Given records
*****

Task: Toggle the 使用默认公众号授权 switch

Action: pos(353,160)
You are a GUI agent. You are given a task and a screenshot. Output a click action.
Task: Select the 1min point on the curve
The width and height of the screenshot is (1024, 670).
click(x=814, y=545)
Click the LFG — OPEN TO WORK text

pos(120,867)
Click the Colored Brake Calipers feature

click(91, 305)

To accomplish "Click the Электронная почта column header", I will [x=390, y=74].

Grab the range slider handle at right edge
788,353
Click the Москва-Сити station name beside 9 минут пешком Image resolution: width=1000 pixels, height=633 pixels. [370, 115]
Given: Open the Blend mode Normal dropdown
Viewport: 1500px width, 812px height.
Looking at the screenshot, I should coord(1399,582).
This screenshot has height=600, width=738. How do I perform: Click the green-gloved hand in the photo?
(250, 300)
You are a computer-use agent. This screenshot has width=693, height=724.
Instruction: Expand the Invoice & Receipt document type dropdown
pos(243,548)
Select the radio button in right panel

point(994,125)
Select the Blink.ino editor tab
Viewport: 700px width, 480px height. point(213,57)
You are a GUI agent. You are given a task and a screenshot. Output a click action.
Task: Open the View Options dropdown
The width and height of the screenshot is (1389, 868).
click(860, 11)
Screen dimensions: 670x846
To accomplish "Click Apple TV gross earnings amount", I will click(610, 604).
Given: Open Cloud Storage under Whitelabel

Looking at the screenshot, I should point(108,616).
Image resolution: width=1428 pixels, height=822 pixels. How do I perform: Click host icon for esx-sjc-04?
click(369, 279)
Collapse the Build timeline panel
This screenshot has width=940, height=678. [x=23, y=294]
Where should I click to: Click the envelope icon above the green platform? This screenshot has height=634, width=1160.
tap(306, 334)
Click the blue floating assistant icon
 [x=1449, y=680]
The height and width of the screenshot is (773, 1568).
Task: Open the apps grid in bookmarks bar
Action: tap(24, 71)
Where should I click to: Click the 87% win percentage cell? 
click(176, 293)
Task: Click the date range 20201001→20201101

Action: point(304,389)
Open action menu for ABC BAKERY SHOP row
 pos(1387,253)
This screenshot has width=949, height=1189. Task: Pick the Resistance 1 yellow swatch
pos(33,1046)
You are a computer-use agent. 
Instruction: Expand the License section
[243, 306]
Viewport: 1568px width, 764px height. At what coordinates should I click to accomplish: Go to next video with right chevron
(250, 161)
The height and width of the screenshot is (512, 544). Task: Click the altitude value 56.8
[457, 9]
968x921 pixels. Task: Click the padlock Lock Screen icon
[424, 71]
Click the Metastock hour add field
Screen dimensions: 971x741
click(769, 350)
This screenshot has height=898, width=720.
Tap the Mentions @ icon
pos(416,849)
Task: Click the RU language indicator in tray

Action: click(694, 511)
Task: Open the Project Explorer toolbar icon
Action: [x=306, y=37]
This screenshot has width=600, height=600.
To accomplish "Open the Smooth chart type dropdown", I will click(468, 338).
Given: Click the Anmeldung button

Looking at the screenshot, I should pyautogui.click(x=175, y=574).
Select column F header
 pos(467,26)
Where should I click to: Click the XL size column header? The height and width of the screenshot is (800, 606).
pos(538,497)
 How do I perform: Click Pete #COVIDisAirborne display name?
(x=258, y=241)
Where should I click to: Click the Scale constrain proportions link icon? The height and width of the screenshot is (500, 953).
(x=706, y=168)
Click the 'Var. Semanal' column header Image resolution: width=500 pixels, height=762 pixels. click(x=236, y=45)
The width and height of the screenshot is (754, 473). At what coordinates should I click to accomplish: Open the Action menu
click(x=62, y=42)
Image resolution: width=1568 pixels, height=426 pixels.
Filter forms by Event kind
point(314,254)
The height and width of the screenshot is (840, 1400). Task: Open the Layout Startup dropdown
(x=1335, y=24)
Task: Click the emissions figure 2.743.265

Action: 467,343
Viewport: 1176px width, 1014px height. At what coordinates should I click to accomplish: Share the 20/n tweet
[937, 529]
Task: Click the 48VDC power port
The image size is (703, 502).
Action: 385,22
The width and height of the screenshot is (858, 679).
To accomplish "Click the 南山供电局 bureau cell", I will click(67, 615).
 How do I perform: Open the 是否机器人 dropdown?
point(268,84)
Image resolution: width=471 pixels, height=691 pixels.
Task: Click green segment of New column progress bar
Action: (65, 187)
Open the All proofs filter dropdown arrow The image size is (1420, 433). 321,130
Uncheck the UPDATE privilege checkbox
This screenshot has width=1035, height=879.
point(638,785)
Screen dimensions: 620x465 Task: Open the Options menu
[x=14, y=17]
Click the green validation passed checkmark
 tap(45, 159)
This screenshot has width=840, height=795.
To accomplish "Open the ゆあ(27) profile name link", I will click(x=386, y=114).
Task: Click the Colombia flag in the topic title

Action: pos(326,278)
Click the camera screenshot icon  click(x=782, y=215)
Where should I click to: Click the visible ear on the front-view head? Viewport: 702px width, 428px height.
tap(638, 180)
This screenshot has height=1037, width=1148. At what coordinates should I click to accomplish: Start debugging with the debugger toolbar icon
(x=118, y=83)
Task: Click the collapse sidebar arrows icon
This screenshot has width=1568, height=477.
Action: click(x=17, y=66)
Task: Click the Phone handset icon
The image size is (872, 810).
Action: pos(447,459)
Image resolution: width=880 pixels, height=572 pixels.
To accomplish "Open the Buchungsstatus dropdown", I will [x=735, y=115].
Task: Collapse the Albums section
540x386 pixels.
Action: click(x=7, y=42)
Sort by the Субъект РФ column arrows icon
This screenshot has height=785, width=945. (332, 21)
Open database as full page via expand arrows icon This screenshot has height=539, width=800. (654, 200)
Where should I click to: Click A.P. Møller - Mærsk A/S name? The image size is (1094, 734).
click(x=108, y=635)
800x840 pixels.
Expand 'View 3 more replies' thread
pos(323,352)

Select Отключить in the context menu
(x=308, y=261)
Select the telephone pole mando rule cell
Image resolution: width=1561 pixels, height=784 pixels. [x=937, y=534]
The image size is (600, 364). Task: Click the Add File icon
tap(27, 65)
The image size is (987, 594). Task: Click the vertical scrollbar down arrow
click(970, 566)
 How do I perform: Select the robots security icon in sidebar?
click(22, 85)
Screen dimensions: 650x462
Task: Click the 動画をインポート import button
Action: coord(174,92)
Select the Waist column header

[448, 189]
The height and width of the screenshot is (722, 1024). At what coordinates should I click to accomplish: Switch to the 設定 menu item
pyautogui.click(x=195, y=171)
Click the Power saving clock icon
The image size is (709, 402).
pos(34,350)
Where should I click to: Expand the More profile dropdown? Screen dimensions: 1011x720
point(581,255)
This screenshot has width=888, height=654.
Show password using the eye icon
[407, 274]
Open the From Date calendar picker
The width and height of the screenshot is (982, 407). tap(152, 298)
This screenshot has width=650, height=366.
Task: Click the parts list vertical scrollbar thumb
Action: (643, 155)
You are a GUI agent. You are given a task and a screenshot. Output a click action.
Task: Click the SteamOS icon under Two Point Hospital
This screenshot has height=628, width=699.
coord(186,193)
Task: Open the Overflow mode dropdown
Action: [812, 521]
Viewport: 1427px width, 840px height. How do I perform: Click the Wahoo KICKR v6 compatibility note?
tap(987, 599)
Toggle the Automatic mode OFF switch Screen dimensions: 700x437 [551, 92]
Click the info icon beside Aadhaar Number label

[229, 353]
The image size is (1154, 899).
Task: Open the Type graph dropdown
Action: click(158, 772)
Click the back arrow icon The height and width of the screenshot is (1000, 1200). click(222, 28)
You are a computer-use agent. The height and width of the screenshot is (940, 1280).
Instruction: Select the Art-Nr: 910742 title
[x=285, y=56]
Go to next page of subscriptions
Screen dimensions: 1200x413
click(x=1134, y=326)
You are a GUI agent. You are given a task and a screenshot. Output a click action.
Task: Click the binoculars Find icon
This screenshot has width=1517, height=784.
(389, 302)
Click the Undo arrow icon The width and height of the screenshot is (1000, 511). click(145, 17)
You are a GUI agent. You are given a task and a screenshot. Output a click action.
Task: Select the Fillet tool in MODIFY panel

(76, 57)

*****

Problem statement
Return each line of the material above that holds the string "computer".

Expected output
You are a computer-use agent. This screenshot has width=693, height=724.
You are a computer-use agent. 
You are a computer-use agent. The height and width of the screenshot is (940, 1280).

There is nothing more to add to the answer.